Tash Aw’s The South is a quiet stunner about heat, hunger, and the stories families hand down. Set largely in late 1990s Malaysia, the novel follows Jay, a teenager who travels with his parents and sisters to a failing family farm after his grandfather’s death. The land is drought stricken, the trees diseased, the adults brittle with regret. In the fields Jay meets Chuan, the manager’s son, and a charged summer unfolds that awakens desire even as everything else seems to be drying up.
What it’s about
On the surface, this is a coming-of-age romance between two boys who recognize something familiar in one another. Underneath, it is a portrait of a family in flux: a marriage quietly cracking, siblings negotiating new identities, a mother caught between inheritance and escape. Aw layers their private dramas against public forces the Asian financial crisis, rural dispossession, climate stress, and the pressures of ethnicity and class in Malaysia so that drought and downturn feel as intimate as first love.
How it reads
Aw’s prose is spare and controlled, favoring observation over spectacle. Time slips between that pivotal summer and Jay’s later reflections, and the book trusts accumulation rather than showy twists. The romance is tender and tentative, alive with sweat, silence, and small risks. The family chapters widen the frame without losing the book’s low, humming tension.
What works
- Atmosphere: The heat is palpable, the farm’s exhaustion convincingly rendered, and the sense of impermanence lingers on every page.

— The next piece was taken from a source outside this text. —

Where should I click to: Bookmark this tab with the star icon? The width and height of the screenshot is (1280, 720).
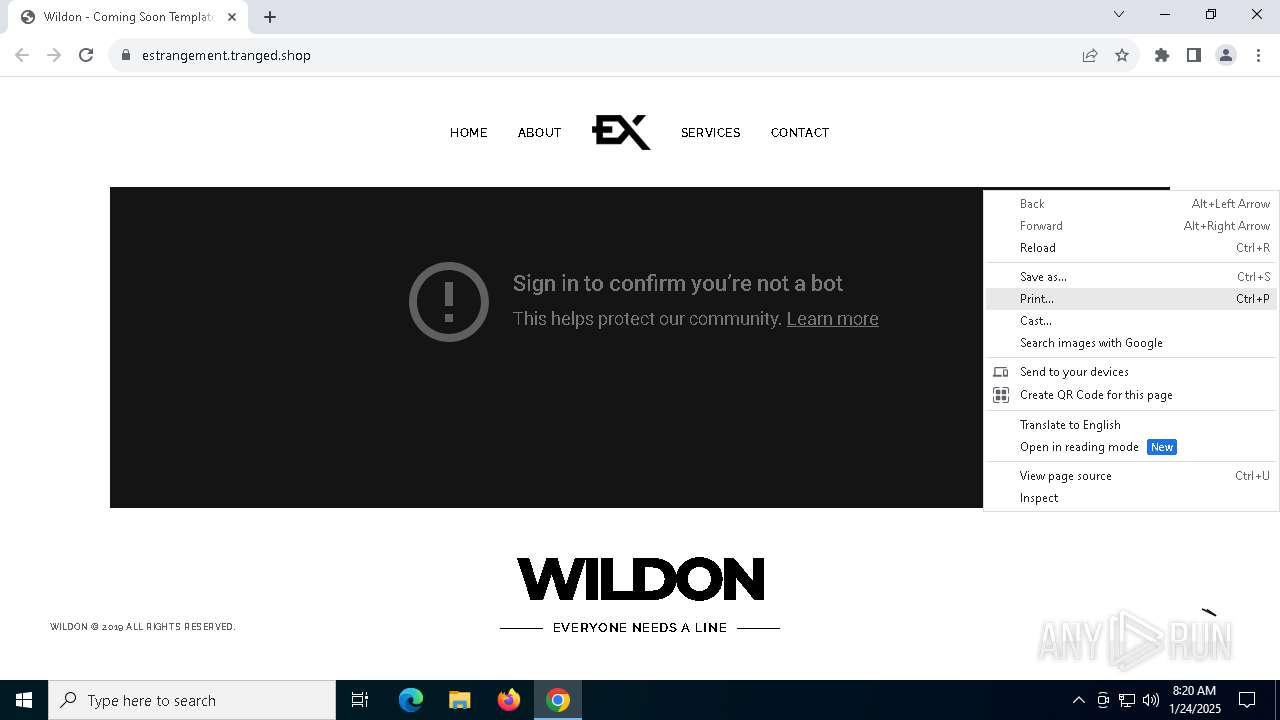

- Intersection of personal and political: Queer awakening, intergenerational migration, and economic precarity braid together with understated power.
- Precision: Aw resists melodrama. The restraint makes the moments of vulnerability shine.
What may not
- Emotional distance: The cool tone and tight control can feel detached for readers who want big catharsis.

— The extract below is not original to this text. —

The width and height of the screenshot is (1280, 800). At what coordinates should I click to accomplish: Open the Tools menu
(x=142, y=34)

- Setup feel: As the first in a planned quartet, some threads read like groundwork rather than full resolution.
- Crowded subplots: A few side stories flash interestingly without getting enough room to bloom.
Read it if you love
Quiet, sensuous coming-of-age tales; novels of place and weather; intergenerational family stories that treat history as a living pressure; the summer ache of Call Me By Your Name with a sharper social lens.
Final thoughts
The South is both intimate and expansive, a novel that lets heat and history press in on a boy learning who he is. It may be restrained, but the aftertaste is pure longing. As an opening movement in a larger family symphony, it promises rich returns.